(Collection entries)
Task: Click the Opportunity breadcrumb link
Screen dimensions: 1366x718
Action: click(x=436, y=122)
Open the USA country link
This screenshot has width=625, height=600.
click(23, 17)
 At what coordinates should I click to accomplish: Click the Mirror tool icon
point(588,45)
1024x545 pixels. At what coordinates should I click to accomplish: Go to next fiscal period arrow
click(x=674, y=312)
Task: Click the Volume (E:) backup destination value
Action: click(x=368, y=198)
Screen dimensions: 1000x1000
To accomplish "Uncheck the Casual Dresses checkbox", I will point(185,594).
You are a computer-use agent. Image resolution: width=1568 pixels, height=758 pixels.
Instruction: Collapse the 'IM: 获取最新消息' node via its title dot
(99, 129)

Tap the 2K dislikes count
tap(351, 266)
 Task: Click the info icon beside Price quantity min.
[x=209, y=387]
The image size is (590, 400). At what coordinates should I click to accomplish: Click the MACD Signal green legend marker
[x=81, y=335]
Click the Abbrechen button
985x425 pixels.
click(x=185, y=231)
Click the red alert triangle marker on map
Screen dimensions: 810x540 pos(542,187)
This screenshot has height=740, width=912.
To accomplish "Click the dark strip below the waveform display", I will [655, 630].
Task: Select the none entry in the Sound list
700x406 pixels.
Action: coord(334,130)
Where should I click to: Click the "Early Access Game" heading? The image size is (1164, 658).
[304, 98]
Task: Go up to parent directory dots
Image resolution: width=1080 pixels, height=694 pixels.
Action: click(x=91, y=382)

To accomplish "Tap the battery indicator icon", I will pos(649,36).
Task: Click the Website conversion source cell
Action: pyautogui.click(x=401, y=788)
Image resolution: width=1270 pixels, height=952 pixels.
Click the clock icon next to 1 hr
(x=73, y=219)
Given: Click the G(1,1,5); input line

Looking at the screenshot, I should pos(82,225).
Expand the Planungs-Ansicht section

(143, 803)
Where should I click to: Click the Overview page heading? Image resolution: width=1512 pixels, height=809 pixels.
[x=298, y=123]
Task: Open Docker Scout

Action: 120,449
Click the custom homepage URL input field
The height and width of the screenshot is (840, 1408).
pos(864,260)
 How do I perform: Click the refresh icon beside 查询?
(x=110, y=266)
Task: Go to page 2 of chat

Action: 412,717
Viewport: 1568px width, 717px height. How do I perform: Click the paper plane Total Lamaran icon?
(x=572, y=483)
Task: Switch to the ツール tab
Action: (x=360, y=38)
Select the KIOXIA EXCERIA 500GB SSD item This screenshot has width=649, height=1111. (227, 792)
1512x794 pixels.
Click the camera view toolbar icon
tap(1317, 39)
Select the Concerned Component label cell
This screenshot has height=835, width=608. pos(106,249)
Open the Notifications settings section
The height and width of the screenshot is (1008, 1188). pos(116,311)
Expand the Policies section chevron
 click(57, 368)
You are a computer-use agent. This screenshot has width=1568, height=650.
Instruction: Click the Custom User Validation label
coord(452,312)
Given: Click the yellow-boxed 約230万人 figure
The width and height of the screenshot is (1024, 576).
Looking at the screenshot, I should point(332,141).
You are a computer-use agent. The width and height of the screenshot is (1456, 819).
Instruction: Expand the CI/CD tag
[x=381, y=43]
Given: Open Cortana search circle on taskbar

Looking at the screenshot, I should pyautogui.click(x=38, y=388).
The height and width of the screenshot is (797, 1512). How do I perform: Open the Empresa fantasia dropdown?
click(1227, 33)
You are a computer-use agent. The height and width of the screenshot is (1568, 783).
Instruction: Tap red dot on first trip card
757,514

Task brief: Gather every line in the listing that contains the word "Expand", copying each one in full.

Full output:
Expand the Planungs-Ansicht section
Expand the Policies section chevron
Instruction: Expand the CI/CD tag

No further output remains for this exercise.